Monday, February 25, 2008

Another Big Bang

Billboard at the Geneva Airport. Or better still, VISIT GENEVA while you can. That's the LHC worst case scenario. Or if you believe some physicists, it could be the least of our worries. An unstoppable black hole produced right here could swallow the planet and maybe the Universe. Not yet anyway, probably not this summer when the Large Hadron Collider ring is fully commissioned. Possibly during the less dangerous 14 TeV proton to proton collisions soon after, or more likely eleven months later, when lead ion streams instead of lighter protons, are accelerated and forced to smash into each other at nearly twice the speed of light. Collision energies will be about 82 times higher, or 1,150 TeV.

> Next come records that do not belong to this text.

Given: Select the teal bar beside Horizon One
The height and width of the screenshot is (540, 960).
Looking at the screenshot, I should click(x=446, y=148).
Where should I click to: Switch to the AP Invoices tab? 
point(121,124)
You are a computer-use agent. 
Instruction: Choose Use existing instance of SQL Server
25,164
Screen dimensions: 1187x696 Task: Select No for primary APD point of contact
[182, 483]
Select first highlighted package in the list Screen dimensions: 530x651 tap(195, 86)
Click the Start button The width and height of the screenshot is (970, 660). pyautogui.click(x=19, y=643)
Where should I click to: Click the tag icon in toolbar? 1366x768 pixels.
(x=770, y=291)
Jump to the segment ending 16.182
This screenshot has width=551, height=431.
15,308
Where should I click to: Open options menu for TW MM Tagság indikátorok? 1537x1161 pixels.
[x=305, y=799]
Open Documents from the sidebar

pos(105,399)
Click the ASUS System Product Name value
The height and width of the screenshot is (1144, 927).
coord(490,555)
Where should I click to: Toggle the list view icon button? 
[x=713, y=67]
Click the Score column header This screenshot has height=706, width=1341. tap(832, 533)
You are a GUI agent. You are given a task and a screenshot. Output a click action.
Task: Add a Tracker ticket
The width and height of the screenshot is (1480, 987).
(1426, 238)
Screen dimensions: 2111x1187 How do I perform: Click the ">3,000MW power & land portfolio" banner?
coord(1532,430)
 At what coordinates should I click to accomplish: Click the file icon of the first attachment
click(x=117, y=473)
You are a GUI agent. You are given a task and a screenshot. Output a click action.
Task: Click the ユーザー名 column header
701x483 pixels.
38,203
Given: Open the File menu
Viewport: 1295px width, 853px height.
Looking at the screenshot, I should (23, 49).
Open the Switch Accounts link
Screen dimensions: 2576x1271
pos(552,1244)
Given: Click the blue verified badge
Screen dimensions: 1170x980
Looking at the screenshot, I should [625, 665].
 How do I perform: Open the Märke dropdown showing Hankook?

Of course there is the conventional wisdom of more than 2,000 physicists on site, and another 6,000 accredited in 38 countries, working on this biggest machine of all time, who don't think it's that dangerous or probably not at all dangerous. The only certain thing, is nothing on this scale of a 27 km $10 billion experiment and at terascale 14 TeV energies of 14 trillion electron volts, has ever been attempted.

Add to this, the special conditions of the experiments. As CERN flatters the LHC in its glossy brochures, it's the coldest place and the hottest place in the Universe. Fortunately, not yet. Maybe later this year. Try beating the extreme cold employed, at 1.9 K or -271.3 C or colder than outer space and at a similar vacuum, the extreme magnetic fields, in the CMS experiment 4 Teslas or about 100,000 times earth's magnetic field, and the extreme heat generated by collisions, over 100,000 times the core temperature of our sun. If CERN gets this far without blowing up Geneva, then the LHC ALICE experiment with lead ions at collision energies of an unimaginable 1,150 TeV or 1,150 trillion electron volts, might deliver the Second Largest Big Bang.

In comparison a bolt of lightening, electrons of almost no mass, can deliver as much as 1 GeV or a gigascale billion electron volts. In its heyday the LEP, CERN's earlier Large Electron Positron collider at 40,000 metric tonnes of equipment, hoisted away 8 years ago to recycle the 27 km ring for the Large Hadron Collider, produced energies of 200 GeV.

Fermilab's Tevatron in Batavia Ill at over $370 million, is currently the most powerful collider with a 6.3 km main ring, producing collisions at 1.96 TeV.